● **EXTRACTED ENTRIES**
----
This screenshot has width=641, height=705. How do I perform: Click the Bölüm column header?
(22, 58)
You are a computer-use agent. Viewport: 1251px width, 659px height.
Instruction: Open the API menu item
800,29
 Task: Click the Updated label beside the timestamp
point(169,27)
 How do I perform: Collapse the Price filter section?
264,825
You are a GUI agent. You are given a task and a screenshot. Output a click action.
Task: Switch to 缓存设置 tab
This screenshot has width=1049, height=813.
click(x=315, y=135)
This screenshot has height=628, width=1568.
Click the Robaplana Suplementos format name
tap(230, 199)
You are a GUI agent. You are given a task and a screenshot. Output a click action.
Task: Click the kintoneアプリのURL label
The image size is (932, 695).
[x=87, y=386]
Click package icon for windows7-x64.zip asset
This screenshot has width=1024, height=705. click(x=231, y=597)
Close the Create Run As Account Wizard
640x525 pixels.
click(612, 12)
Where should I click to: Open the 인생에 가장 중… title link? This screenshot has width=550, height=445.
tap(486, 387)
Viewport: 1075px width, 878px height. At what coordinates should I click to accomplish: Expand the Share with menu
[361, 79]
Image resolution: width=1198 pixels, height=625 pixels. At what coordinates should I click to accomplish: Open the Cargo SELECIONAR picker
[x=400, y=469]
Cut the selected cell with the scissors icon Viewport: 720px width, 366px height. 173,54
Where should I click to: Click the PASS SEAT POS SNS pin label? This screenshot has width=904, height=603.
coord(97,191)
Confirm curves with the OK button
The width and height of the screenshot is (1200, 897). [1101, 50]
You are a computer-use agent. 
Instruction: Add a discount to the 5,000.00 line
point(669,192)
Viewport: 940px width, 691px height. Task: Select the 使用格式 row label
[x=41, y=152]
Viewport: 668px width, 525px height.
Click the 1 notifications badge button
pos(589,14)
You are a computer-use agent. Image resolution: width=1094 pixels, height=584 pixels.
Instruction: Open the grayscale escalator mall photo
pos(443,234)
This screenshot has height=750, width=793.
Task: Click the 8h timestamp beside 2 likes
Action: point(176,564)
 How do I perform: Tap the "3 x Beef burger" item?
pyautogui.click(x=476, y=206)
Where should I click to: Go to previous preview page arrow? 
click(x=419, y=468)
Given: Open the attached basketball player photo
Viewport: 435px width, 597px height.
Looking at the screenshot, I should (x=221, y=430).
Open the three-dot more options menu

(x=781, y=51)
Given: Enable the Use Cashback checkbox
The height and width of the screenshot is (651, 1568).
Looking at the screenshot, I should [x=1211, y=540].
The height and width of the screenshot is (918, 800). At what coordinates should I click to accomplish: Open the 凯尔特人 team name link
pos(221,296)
----
Beginning at the line containing "The height and width of the screenshot is (651, 1568).", repeat each line exactly through the last line of the entries, and include no other lines.

● **OUTPUT OF THE EXERCISE**
The height and width of the screenshot is (651, 1568).
Looking at the screenshot, I should [x=1211, y=540].
The height and width of the screenshot is (918, 800). At what coordinates should I click to accomplish: Open the 凯尔特人 team name link
pos(221,296)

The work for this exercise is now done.